Regardless of pre- or post-pregnancy weight, breastfeeding is challenging. But with the additional weight comes a few extra challenges. Other experts, like Kelly Hamade at Natural Beginning Birth Center, agree with the findings. “There are no problems that affect all obese women; however, obesity does increase the risk of… poor infant feeding and milk supply and decreased family support.”
OB/GYN Jessica A. Shepherd, MD of Herviewpoint.com suggests that obesity may be linked to decreased likelihood of new mothers breastfeeding due to physical reasons such as positioning the baby properly and preventing the extra breast tissue from covering the baby’s nose.
Tips for obese moms trying to breastfeed
The fact remains that both mommy and baby benefit from breastfeeding during the first six months of a newborn’s life, regardless of a woman’s weight. However, Hamade suggests those same benefits are especially valuable to obese and overweight women, including weight loss, improved blood pressure and reduced incidence of childhood obesity for the breastfed baby.
So what can we do to support a new mother’s right to breastfeed, especially during this delicate time postpartum?
Shepherd suggests, “…taking classes prior to delivery on breastfeeding tactics and expectations, using a lactation consultant after delivery for help with positioning and encouragement and using a breast pump when having difficulties.”

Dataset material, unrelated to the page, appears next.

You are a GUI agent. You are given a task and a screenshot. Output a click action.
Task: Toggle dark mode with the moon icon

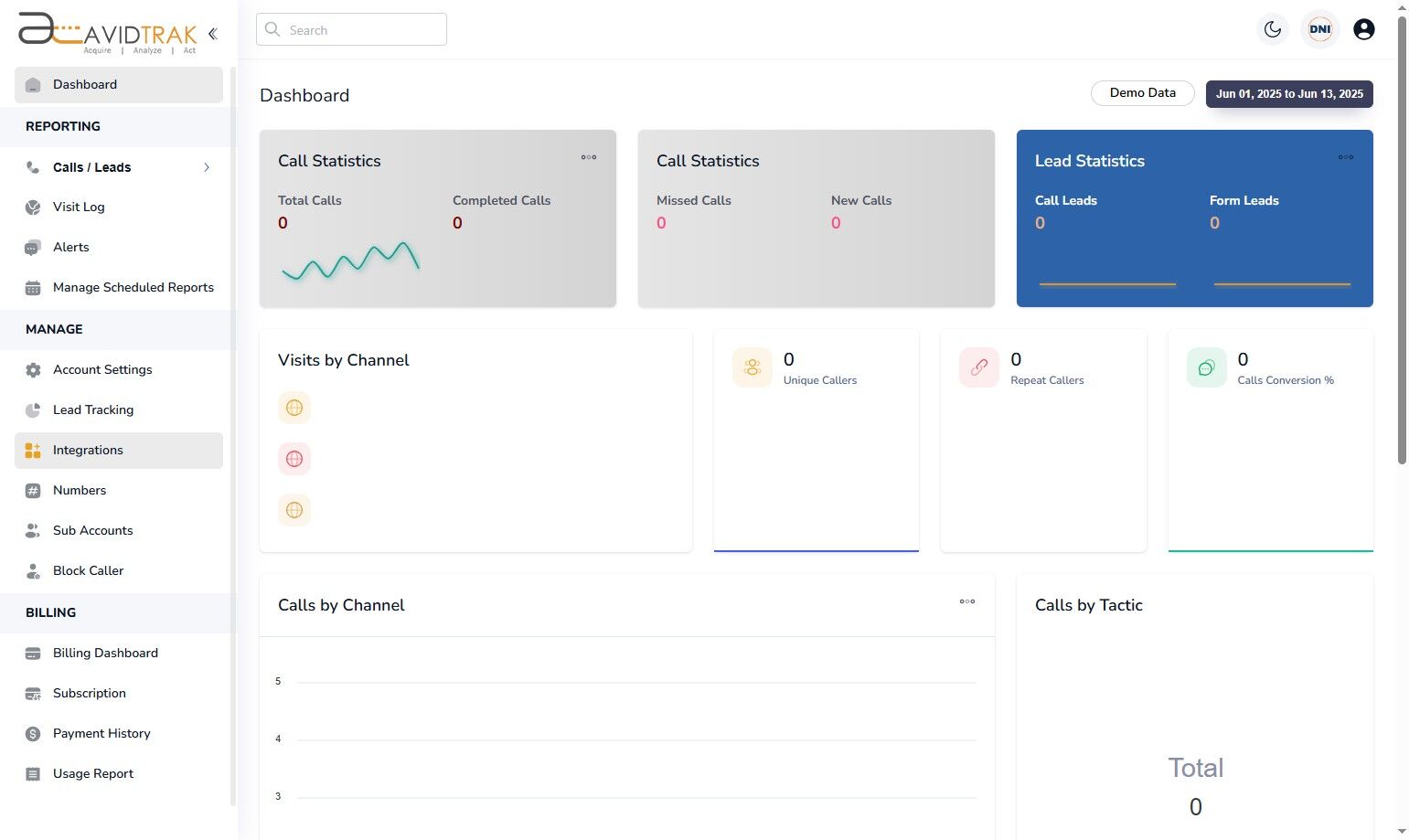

And while shedding the baby weight may be front-of-mind for any new mom, Dr. Draion M. Burch, DO warns that dieting can poorly affect your milk supply and cause you to have low energy. Losing weight gradually is best for both you and your bundle of joy.
In addition, Hamade suggests using a rolled-up towel or pillow to support the newborn or your breast during a feeding. Supporting the breast can encourage the nipple to evert and make it easier for Baby to latch on.
Find out how birth affects breastfeeding >>
Although it’s not known exactly why obesity affects breastfeeding, “breastfeeding is still possible for those who may be overweight or obese and should not be disregarded and rather encouraged,” says Shepherd. “Breastfeeding should be considered strongly as it has been shown to protect babies against stomach bugs, chest infections, asthma and allergies as well as creating a bond between mother and child.” Before you have trouble nursing your baby and throwing in the towel, talk to your doctor or lactation consultant about how you can find success for the health of both you and your bundle of joy.